Ils représentent près de 8 % de la population sud-africaine, qui compte plus de 63 millions d'habitants, et figurent parmi les groupes les plus riches du pays.

Toutefois, les groupes afrikaners ont rejeté l'offre de Trump de leur accorder le statut de réfugié et se sont ralliés à la politique de l'État sud-africain.

« Vous devez comprendre que la communauté afrikaner est une nation fière, très fière. Je ne pense pas qu'ils puissent accepter d'être réduits à l'état de réfugiés. Je ne pense pas qu'ils puissent supporter cela », déclare le professeur Monyae à TRT Afrika.

« En vérité, malgré tout le bruit qu'ils font, perdre l'Afrique du Sud sera un coup dur. Ils n'auront jamais une vie meilleure que celle qu'ils ont ici », ajoute-t-il.

Les représentants afrikaners ont déclaré qu'ils étaient liés à l'Afrique du Sud et au continent, et qu'ils n'appelaient pas à des sanctions contre l'Afrique du Sud.

Le président Ramaphosa a formé une coalition après que son parti, l'ANC, a perdu la majorité parlementaire.

Beaucoup ont semblé stupéfaits par l'offre de réinstallation de Trump.

Certains ont exprimé leur colère, tandis que d'autres se sont carrément moqués de cette offre sur les réseaux sociaux, s'interrogeant sur sa nécessité. nécessaire.

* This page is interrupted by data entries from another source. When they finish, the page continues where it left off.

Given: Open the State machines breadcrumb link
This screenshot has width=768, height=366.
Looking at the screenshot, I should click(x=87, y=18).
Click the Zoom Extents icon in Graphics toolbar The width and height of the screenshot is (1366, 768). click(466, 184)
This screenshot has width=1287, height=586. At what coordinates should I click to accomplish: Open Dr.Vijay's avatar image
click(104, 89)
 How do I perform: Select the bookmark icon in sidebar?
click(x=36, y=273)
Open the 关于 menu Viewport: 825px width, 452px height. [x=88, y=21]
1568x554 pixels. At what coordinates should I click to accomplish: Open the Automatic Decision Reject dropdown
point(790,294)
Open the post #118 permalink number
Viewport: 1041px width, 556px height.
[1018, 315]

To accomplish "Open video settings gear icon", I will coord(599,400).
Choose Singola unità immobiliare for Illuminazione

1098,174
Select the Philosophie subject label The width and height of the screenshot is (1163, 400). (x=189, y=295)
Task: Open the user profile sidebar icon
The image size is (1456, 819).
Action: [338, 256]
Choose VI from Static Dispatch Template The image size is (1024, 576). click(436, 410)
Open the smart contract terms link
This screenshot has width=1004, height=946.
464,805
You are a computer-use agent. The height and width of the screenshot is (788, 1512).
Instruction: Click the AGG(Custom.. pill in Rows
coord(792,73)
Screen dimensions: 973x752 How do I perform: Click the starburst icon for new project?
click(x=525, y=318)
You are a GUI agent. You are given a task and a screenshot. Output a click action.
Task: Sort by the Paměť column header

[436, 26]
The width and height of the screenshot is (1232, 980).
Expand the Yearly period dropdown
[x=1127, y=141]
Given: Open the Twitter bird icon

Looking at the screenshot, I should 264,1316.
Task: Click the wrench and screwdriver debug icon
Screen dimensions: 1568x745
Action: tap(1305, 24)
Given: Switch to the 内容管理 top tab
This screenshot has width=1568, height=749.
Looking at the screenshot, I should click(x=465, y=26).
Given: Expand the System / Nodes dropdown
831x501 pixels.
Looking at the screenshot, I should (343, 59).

Le sentiment d'union parmi les politiciens et les groupes sud-africains semble peu commun, étant donné que moins d'un an s'est écoulé depuis les élections les plus âprement disputées du pays, l'ANC au pouvoir ayant perdu sa majorité au parlement pour la première fois depuis la fin de l'apartheid en 1994. Ce revers avait contraint l'ANC à former un gouvernement de coalition.

Tout n'est pas rose.

Le parti de l'Alliance démocratique, qui est le deuxième parti le plus important du gouvernement de coalition, a déposé un recours contre certaines dispositions de la loi sur la réforme agraire, les qualifiant d'« inconstitutionnelles ». Toutefois, le parti n'a pas soutenu l'ordre de Trump de geler l'aide à l'Afrique du Sud et a rejeté ses affirmations selon lesquelles la loi autorise la confiscation pure et simple des terres, en particulier celles des Sud-Africains blancs.

« Il est faux de dire que la loi permet à l'État de saisir des terres de manière arbitraire et elle exige une compensation équitable pour les expropriations légitimes », a ajouté l'Alliance démocratique, qui regroupe principalement des Sud-Africains blancs, dans un communiqué.